Published on April 13, 2010
Tonight I read THIS post by Lisa over on the blog Dandelion Seeds and Dreams. It is so sweet. So honest. So full of gratitude and LOVE. And it got me thinking about high school–and who I was–who I have been–who I am now–and who I want to be. AND–are all these who I’s connected? Does what happened years ago as I scurried through the halls of a big brown bricked building called high school–play a part in my choices now.
I think so.
In some strange and beautiful way.
In high school I had an Art teacher named Mr. Roese. He taught the Fine Arts in my school–and from my freshman year on, I was always registered for his classes. Then, when I got into my junior and senior year, I was part of the Commercial Art vocational school–which took up a big chunk of my time. I remember still being in one of his classes–but Mr. Roese wanted me in his Advance Art class as well, which would mean giving up my study halls and having a full schedule. Being a teenager, I declined.

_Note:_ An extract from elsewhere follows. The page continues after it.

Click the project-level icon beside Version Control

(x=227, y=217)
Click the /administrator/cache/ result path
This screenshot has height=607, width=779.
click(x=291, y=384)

Mr. Roese refused to tolerate my adolescent laziness and began to “harass” me into taking his class. I would be in other classes and he would come in and in front of everyone make an announcement saying that I needed to be in his class. He would call me at home. Talk to my mother. Have other teachers tell me that I needed to take it. And last, my counselor called me down and tried to convince me that I really needed to be in his class.
Finally, I said ok. Gave up my study hall–and made Art instead.

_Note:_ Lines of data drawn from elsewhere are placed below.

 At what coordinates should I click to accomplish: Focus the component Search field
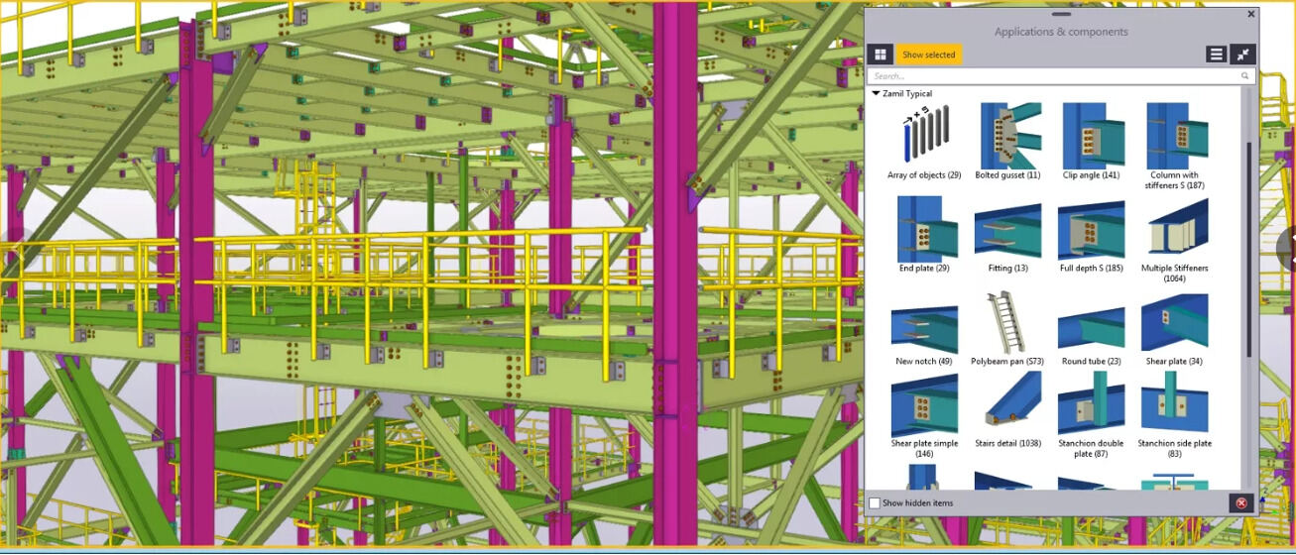pyautogui.click(x=1051, y=76)
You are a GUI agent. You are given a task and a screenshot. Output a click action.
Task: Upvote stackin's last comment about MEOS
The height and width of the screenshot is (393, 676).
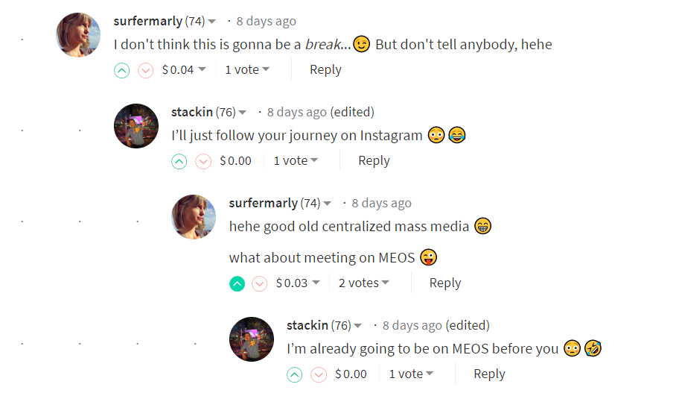(295, 374)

Shortly after, Mr. Roese asked me to stay after class one day to discuss one of my oil pastel drawings. What I thought would be a critique–actually was his confession on why he wanted me to be in his class so bad.

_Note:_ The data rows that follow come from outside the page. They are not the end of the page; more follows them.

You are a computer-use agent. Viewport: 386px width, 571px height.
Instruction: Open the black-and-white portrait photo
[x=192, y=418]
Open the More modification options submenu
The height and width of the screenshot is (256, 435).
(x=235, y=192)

I remember that day completely.
He sat next to me and told me that he wanted me to be in his class because I was a painter–and he believed I had the soul of a painter–and that I had it in me to make it as a painter. He told me that the road ahead would be a tough one–but he knew it was for me–and he wanted to give me as much foundation and support now that he could.
I was blown away by this. Blown away.
Of course I was a painter–I painted all the time–and with a fury straight from my teenage existence. But to have a respected adult–an Artist–tell me so. That was big. That was everything to me back then.
And–where did that go? I’ve not stopped painting since those days…but I have ceased to be a painter for what now has seemed too long. I have ceased to live my life through my paint brush, to see the world in light and color, to have the courage to FULLY EXPRESS MYSELF. The road did get tough, Mr. Roese, and I let a big part of myself slip away.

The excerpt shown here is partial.